BEGIN

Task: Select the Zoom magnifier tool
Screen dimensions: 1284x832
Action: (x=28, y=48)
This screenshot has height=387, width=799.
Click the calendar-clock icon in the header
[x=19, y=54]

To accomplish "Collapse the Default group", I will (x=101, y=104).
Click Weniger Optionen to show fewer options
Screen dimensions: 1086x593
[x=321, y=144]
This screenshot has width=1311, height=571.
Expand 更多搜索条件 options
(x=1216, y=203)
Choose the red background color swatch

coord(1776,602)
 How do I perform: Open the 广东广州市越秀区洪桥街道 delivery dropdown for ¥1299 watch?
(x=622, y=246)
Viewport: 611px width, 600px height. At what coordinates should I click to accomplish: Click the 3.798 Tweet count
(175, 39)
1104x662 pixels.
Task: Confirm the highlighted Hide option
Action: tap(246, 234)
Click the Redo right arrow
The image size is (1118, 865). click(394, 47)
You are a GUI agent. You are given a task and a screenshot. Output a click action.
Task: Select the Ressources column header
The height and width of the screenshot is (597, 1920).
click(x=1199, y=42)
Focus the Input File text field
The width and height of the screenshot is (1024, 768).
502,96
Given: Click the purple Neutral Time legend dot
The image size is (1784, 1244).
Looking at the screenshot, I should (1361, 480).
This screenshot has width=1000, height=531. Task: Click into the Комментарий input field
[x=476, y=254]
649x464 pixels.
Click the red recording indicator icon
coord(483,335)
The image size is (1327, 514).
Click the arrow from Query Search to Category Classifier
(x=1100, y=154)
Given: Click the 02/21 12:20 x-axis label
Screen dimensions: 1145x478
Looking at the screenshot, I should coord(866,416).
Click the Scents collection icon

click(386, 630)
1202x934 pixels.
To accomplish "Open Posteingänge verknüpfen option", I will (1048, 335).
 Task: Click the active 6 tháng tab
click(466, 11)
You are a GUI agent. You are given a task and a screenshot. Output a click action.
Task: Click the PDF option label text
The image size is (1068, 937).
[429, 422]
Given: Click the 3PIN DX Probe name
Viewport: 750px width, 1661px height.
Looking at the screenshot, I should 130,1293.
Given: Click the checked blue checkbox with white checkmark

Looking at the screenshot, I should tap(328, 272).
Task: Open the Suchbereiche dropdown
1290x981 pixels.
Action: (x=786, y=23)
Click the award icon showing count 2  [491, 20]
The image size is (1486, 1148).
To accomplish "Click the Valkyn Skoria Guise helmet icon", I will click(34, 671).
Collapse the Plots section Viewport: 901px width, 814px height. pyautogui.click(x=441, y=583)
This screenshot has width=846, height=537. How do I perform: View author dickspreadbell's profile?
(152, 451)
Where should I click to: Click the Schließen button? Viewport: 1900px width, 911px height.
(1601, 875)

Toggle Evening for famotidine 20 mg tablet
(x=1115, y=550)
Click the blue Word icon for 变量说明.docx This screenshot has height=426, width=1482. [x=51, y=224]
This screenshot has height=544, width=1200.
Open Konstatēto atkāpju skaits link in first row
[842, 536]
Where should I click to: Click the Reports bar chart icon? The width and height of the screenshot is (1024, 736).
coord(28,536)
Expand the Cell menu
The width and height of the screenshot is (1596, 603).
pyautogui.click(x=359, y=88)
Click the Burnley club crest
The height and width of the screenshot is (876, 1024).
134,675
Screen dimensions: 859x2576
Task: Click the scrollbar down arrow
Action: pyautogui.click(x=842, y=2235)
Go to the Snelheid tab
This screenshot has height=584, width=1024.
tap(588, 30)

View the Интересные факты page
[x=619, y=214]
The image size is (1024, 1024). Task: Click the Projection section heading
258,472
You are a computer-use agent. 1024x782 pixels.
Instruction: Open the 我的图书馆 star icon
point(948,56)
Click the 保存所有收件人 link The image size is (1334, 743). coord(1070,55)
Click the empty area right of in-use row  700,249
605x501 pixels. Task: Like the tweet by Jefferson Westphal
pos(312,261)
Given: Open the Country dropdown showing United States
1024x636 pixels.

END

From the entries, report each line that includes the word "Select".

> [Answer box]
Task: Select the Zoom magnifier tool
Task: Select the Ressources column header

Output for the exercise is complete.